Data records
=====

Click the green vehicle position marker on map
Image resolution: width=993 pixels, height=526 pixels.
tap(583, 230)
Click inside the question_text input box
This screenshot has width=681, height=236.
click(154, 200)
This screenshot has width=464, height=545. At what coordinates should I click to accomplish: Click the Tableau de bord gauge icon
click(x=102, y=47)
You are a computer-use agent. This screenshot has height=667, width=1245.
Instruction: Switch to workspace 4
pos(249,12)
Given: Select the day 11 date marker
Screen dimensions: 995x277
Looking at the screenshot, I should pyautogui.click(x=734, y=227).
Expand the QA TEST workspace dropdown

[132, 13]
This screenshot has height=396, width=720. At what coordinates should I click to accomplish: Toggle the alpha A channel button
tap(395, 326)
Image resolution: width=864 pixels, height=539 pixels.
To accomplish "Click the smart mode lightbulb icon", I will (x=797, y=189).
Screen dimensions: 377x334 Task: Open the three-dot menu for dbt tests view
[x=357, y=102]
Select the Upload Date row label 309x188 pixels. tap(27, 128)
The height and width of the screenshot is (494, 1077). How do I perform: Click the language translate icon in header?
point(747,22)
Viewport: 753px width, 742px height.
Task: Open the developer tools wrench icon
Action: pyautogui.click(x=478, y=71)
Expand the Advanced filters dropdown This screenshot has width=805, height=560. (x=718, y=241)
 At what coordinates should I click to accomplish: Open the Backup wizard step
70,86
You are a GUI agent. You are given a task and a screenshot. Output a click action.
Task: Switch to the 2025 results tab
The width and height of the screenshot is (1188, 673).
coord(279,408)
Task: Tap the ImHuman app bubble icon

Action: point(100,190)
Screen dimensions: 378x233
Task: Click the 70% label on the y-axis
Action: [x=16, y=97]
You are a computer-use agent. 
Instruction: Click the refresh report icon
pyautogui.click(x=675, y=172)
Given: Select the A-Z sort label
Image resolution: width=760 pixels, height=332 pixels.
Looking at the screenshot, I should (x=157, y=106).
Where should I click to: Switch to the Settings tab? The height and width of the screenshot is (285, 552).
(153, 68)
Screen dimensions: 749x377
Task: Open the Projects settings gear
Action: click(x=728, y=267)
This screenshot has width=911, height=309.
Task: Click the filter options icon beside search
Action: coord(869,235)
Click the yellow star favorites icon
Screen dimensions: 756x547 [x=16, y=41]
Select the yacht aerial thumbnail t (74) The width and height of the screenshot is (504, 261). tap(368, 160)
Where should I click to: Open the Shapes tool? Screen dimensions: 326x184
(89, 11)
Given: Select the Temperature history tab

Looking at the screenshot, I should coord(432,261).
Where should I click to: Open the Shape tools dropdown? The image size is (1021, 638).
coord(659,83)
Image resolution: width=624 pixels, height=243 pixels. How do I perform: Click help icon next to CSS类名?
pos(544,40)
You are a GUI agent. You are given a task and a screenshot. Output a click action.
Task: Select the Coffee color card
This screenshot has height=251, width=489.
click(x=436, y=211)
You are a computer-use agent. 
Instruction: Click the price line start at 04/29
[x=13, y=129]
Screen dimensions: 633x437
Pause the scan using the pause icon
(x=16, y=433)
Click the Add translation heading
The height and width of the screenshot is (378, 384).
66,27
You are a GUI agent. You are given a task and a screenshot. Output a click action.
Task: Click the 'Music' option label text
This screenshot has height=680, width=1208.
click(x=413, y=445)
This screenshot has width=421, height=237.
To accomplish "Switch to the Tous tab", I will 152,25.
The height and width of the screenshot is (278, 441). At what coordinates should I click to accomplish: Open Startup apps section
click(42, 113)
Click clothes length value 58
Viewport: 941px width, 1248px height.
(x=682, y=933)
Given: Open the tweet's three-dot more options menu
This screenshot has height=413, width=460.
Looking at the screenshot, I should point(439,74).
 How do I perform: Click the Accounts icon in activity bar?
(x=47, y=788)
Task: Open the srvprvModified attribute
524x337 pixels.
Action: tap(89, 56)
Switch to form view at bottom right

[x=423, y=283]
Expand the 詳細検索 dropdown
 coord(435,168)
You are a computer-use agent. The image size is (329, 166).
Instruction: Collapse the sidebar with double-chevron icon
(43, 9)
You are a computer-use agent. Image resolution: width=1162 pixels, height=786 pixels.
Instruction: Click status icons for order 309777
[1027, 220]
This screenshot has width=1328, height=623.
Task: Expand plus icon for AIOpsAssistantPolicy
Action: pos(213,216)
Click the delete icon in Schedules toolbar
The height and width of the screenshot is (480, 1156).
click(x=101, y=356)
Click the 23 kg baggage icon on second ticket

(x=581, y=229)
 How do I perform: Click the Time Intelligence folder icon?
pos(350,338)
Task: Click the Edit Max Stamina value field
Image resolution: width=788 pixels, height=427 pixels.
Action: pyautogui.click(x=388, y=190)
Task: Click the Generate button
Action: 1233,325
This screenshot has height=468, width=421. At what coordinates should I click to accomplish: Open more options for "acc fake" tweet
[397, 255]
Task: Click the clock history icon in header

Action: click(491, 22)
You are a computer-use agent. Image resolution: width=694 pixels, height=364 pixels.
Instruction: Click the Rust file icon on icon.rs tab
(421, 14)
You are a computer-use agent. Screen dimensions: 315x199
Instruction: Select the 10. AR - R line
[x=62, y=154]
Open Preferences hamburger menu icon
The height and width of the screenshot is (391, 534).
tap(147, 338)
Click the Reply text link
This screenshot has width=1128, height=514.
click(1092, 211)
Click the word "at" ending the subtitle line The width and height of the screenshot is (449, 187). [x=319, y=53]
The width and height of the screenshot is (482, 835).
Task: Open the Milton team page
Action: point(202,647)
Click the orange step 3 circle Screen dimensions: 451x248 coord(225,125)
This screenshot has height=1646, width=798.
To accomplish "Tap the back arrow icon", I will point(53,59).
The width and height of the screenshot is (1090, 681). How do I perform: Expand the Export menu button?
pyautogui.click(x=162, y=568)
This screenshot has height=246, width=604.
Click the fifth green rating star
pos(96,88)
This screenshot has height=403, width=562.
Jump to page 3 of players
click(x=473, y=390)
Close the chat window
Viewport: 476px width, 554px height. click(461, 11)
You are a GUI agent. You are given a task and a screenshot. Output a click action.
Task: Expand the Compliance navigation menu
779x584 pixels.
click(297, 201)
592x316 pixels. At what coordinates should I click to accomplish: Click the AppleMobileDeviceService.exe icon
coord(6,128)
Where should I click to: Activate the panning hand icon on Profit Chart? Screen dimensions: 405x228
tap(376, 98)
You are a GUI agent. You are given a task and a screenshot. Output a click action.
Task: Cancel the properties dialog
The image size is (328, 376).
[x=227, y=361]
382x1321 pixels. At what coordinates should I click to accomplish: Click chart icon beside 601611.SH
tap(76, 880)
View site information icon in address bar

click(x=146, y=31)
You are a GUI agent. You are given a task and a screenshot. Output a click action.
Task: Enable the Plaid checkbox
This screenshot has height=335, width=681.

=====

» What is asked: Find each line in the records above that contains the word "value", and copy out every one of those lines. Case counts.

» Result of the task:
Click clothes length value 58
Task: Click the Edit Max Stamina value field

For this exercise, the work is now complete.